**ABOUT THIS TASK**
What is needed is a verbatim copy of the data, minus the pictures.

---+---

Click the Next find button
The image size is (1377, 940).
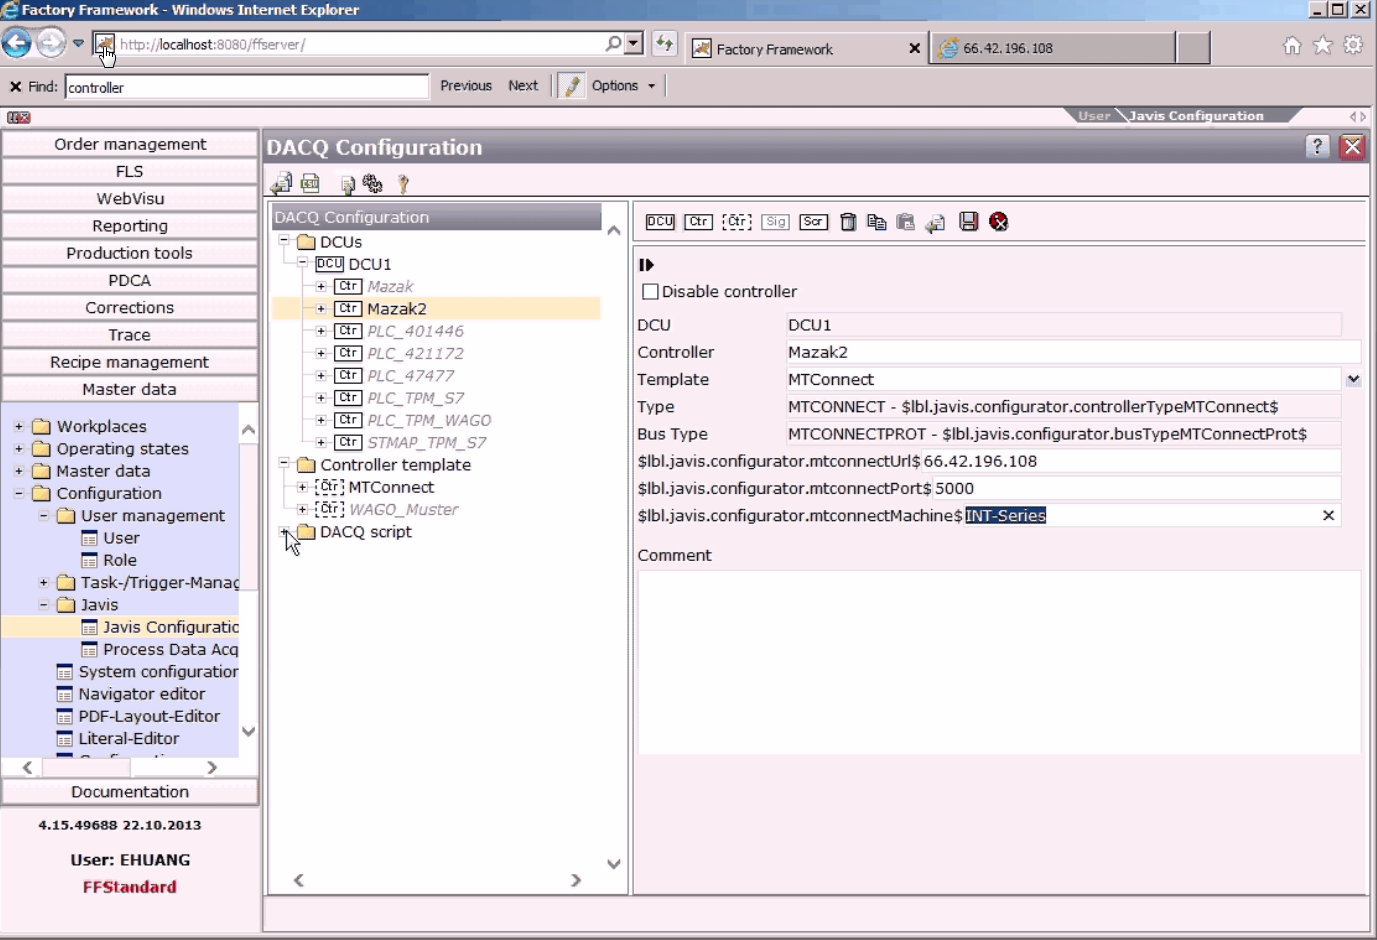522,86

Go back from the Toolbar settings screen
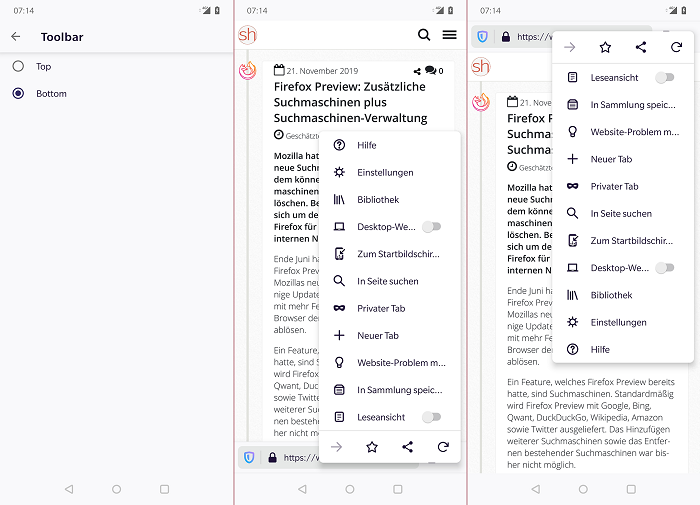click(16, 37)
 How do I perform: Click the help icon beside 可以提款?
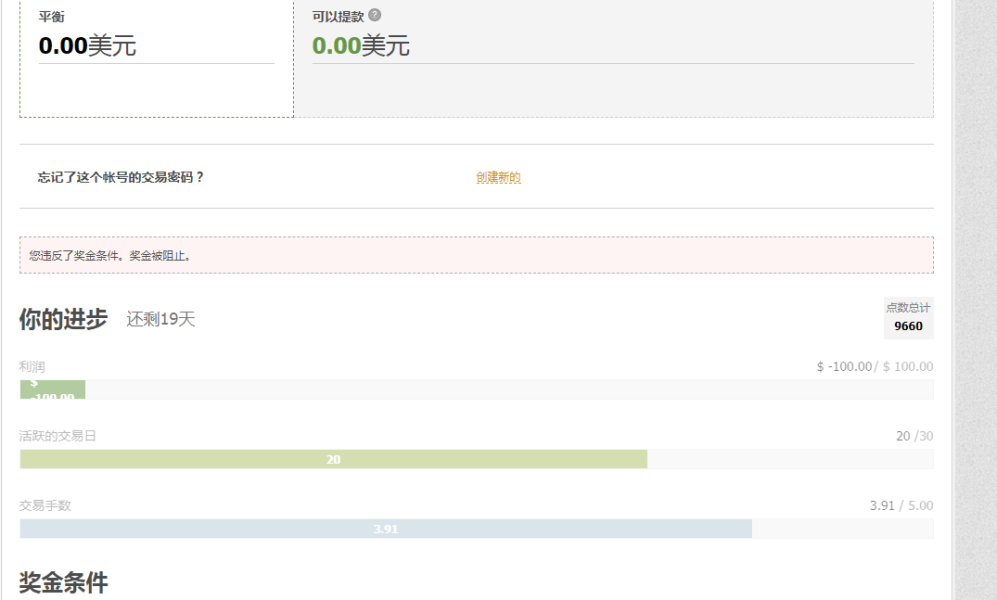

---+---

**EXERCISE SOLUTION**
Click the Next find button
The image size is (1377, 940).
522,86

Go back from the Toolbar settings screen
click(16, 37)
 How do I perform: Click the help icon beside 可以提款?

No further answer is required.